Late that afternoon Sir Richard of the Lea and his little company arrived at the trysting tree, and full courteously the knight greeted his deliverer and apologised for his delay. Robin asked of his welfare, and the knight told of his protection of the poor wrestler, for which Robin thanked him warmly. When he would fain have repaid the loan the generous outlaw refused to accept the money, though he took with hearty thanks the bows and arrows. In answer to the knight’s inquiries, Robin said that he had been paid the money twice over before he came; and he told, to his debtor’s great amusement, the story of the high cellarer and his eight hundred pounds, and concluded: “Our Lady owed me no more than four hundred pounds, and she now gives you, by me, the other four hundred. Take them, with her blessing, and if ever you need more come to Robin Hood.”
So Sir Richard returned to Uterysdale, and long continued to use his power to protect the bold outlaws, and Robin Hood dwelt securely in the greenwood, doing good to the poor and worthy, but acting as a thorn in the sides of all oppressors and tyrants.
CHAPTER XVI: HEREWARD THE WAKE
Introduction
IN dealing with hero-legends and myths we are sometimes confronted with the curious fact that a hero whose name and date can be ascertained with exactitude has yet in his story mythological elements which seem to belong to all the ages.
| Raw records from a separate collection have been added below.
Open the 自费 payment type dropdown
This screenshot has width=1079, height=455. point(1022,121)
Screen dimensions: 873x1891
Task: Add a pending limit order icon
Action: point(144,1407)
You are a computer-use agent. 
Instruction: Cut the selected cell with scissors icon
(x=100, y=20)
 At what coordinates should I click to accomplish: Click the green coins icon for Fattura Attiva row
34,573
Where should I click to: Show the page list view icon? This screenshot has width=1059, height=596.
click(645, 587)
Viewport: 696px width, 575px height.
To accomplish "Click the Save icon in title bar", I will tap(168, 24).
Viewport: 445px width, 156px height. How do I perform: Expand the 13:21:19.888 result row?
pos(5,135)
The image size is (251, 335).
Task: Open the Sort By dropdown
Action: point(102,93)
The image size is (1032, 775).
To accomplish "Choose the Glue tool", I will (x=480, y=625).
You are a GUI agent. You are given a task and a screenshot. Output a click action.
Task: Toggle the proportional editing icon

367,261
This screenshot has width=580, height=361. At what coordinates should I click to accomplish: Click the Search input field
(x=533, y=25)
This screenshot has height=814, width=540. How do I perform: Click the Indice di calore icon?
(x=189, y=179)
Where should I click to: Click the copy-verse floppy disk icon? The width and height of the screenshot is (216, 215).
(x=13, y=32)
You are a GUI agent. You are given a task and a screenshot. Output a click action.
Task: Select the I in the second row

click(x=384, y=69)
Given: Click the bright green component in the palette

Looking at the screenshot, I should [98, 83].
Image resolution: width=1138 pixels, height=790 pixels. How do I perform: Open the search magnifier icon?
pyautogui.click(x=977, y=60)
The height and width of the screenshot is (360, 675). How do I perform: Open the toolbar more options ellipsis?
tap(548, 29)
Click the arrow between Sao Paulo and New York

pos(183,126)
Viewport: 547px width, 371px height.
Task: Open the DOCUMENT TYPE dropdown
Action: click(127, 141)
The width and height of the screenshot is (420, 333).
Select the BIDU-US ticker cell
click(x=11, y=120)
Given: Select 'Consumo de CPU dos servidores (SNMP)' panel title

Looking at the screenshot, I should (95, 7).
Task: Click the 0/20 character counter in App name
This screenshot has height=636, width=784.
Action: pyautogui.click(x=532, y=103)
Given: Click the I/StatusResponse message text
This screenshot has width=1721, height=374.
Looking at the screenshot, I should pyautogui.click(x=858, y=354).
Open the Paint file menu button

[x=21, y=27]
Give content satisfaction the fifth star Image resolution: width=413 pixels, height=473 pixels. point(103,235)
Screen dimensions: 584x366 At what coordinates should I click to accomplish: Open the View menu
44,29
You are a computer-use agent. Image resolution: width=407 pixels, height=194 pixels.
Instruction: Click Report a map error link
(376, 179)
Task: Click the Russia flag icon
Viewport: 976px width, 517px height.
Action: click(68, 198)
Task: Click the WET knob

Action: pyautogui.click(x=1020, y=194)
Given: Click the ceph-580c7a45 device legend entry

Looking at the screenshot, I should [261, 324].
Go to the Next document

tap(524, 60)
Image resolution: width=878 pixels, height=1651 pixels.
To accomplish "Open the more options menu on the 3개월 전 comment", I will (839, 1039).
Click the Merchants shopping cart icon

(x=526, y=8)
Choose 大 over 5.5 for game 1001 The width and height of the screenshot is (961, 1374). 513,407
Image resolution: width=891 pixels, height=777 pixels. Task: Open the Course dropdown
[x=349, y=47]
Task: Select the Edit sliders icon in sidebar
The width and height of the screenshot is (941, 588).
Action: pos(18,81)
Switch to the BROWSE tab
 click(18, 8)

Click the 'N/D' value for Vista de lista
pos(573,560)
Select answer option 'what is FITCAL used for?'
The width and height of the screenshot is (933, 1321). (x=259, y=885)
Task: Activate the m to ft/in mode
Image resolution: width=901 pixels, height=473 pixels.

This anomaly arises chiefly from the fact that the imagination of a people is a myth-making thing, and that the more truly popular the hero the more likely he is to become the centre of a whole cycle of myths, which are in different ages attached to the heroes of different periods. The folk-lore of primitive races is a great storehouse whence a people can choose tales and heroic deeds to glorify its own national hero, careless that the same tales and deeds have done duty for other peoples and other heroes. Hence it happens that Hereward the Saxon, a patriot hero as real and actual as Wellington or Nelson, whose deeds were recorded in prose and verse within forty years of his death, was even then surrounded by a cloud of romance and mystery, which hid in vagueness his family, his marriage, and even his death.
The Saxon Patriot
Hereward was, naturally, the darling hero of the Saxons, and for the patriotism of his splendid defence of Ely they forgave his final surrender to William the Norman; then they attributed to him all the virtues supposed to be inherent in the free-born, and all the glorious valour on which the English prided themselves; and, lastly, they surrounded his death with a halo of desperate fighting, and made his last conflict as wonderful as that of Roland at Roncesvalles. If Roland is the ideal of Norman feudal chivalry, Hereward is equally the ideal of Anglo-Saxon sturdy manliness and knighthood, and it seems fitting that the Saxon ideal in the individual should go down before the representatives, however unworthy, of a higher ideal.